Sampling efficiency of flow-through air sampler: Effect of sampling rate

Abstract

The Flow Through Sampler (FTS) serves as an efficient wind-powered active sampling device, enabling the collection of a significant air volume within a short duration. Throughout the actual sampling process, the sampling rate of FTS experiences continuous fluctuations, highlighting the need for in-depth investigation into its impact on breakthrough. In this study, we interconnected the FTS sampling column with three distinct pumps, operating at five varied sampling rates under 293 K and 303 K; and breakthrough profiles of PCBs, PAHs and OCPs on the FTS sampling column were investigated to understand the impacts of sampling rate, expressed as linear wind velocity through the cross section of FTS tube (u) on the sampling efficiency of the sampling column. It revealed that the number of theoretical plates (N) and the logarithm of breakthrough volume (logV_B) of compounds on the FTS-PUF column exhibit linear relationships with the inverse of wind velocity (1/u).
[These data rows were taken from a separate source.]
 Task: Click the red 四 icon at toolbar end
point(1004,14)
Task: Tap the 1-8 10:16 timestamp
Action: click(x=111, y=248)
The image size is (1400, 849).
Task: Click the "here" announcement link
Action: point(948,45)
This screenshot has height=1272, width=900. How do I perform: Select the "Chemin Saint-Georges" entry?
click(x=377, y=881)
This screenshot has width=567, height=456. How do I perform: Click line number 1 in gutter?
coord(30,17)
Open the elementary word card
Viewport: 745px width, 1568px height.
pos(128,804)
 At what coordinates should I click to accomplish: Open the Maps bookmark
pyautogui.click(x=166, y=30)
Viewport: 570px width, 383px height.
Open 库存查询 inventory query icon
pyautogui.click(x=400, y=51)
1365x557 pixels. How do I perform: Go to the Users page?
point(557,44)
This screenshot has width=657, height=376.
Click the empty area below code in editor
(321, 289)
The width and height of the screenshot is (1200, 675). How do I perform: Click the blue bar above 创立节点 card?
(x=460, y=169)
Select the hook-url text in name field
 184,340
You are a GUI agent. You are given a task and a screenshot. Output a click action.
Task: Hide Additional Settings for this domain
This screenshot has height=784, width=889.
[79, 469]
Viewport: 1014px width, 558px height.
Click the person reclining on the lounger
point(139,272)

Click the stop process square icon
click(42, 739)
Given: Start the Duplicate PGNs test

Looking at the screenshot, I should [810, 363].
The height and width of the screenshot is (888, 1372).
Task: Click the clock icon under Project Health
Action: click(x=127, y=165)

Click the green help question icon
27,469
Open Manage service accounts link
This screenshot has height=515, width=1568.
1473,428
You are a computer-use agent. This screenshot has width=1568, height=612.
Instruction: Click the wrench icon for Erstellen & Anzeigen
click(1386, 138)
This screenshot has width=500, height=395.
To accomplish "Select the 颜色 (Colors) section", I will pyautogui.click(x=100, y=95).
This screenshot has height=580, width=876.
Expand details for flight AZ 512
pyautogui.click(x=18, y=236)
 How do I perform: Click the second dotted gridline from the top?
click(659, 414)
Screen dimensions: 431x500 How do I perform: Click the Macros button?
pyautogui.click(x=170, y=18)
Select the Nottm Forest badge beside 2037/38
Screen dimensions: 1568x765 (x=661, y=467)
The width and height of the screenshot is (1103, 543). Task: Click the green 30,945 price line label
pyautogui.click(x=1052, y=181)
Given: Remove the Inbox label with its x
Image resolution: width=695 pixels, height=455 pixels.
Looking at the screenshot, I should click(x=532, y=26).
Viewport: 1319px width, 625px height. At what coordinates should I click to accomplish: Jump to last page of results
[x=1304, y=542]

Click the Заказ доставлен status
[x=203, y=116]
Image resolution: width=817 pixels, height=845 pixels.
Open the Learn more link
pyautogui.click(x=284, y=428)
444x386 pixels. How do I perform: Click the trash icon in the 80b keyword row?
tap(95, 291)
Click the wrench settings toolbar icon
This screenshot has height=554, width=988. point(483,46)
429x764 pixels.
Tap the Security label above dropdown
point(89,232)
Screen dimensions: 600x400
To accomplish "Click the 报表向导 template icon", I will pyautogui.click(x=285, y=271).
The slopes of the fitted lines (K_Nu) are closely associated with the volatility of the compounds. Compounds with volatility experience a greater impact from variations in wind velocity on their N value on the sampling column. The effect on the most volatile PCBs surpasses that of PAHs and OCPs. Moreover, the slopes of logV_B for different compounds affected by wind speed (K_VB-u), display a significant correlation with compound volatility (logP_L). Wind speed exerts a stronger influence on the breakthrough volume of low volatile compounds compared to volatile compounds. Multiple linear regression and LSER analysis further confirms a significant positive correlation between N and logV_B across different temperatures and wind velocities (log(V_B/m³)=2010/(T/K)-0.00066/(u/(m/s))+0.55N-5.41, R²=0.83, n = 423, p = 0). Therefore, the collection performance of the FTS-PUF sampling column for all types of compounds can be predicted under varying temperatures and wind velocitiess/sampling rates. Given the known sampled air volume, the breakthrough level for any chemicals can be estimated, which provids valuable data support for accurate monitoring of atmospheric organic pollutant concentrations.